Where There's a Will: Must EPA Consider the Technologic and Economic Feasibility of State Air Implementation Plans?

5 ELR 10056 | Environmental Law Reporter | copyright © 1975 | All rights reserved


Where There's a Will: Must EPA Consider the Technologic and Economic Feasibility of State Air Implementation Plans?

[5 ELR 10056]

Within a week of each other, two circuit courts of appeals recently handed down contradictory rulings on the question of whether the EPA Administrator must consider the technological feasibility and economic impact of state air quality implementation plans in the process of approving or disapproving them under § 110 of the Clean Air Act. The Seventh Circuit, on January 23, 1975, held that the Administrator is not required to consider such factors in making approval decisions under § 110, but that technological infeasibility and economic hardship may be taken into account by the agency and the federal district courts in fashioning compliance schedules in enforcement proceedings under § 113 of the Act.1 On January 29, 1975, the Third Circuit, apparently unaware of the Seventh Circuit's ruling, held that the Act implicitly requires the Administrator to determine the technological feasibility and economic impact of a state implementation plan in proceedings under § 110, and to disapprove a particular plan if he finds it to be technologically infeasible.2

The focus of this controversy is the exact nature of the Administrator's powers and duties under § 1103. The statutory scheme requires each state to submit to EPA a plan providing for the implemention, maintenance and enforcement of the primary and secondary air quality standards promulgated by the Administrator on April 30, 1971 pursuant to § 109. The Administrator, in turn, "shall approve" a state's plan if he determines that it contains certain features specified in § 110(a)(2), was adopted after reasonable notice and a hearing, that it provides for the attainment of primary standards "as expeditiously as practicable," but in no case later than three years from the date of approval, and assures the attainment of secondary standards within a "reasonable time." The specific features which the plan must contain, as set forth in § 110(a)(2), are: schedules and timetables for compliance; procedures for monitoring and analyzing ambient air quality data; procedures for reviewing the proposed location of new sources; adequate provisions for intergovernmental cooperation; assurances of adequate personnel, funding and authority for enforcement; and provisions for modification of the plan to account for revisions in the national standards or the development of improved, more expeditious methods of achieving compliance.

Given information:

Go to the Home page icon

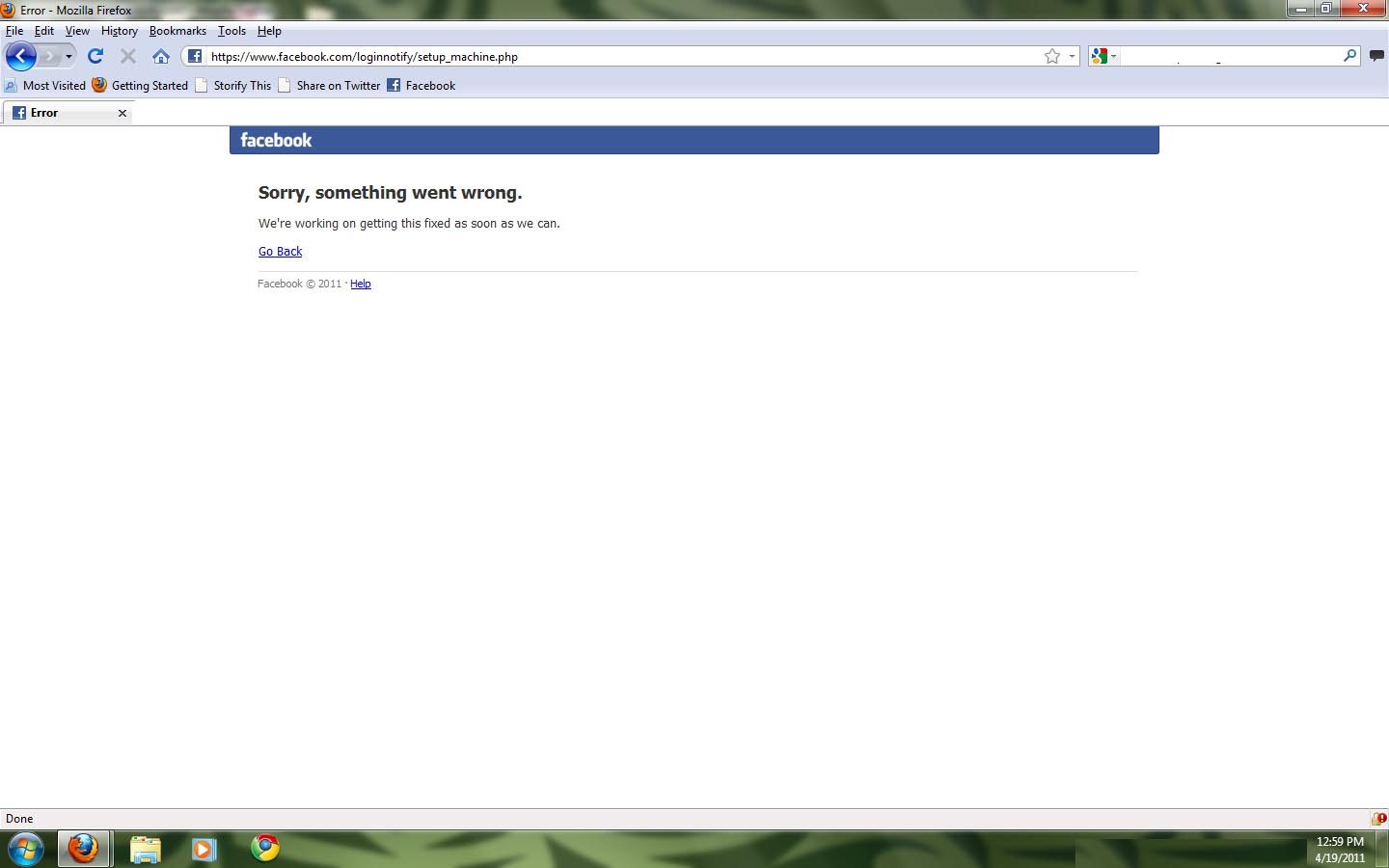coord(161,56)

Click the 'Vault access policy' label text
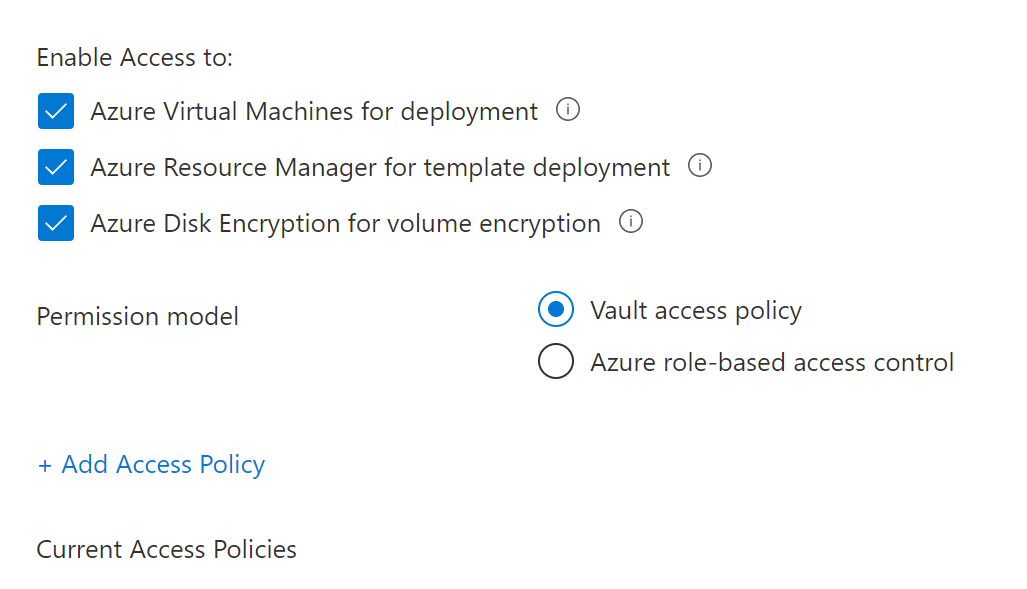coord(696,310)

Exercise:
Answer from the article on EPA and state air implementation plans:
(a) On what date did the Seventh Circuit hand down its ruling?
(b) Under which section of the Act may technological infeasibility and economic hardship be considered when setting compliance schedules in enforcement proceedings, according to the Seventh Circuit?
(c) On what date did the Administrator promulgate the primary and secondary air quality standards?

Exercise solution:
(a) January 23, 1975
(b) § 113
(c) April 30, 1971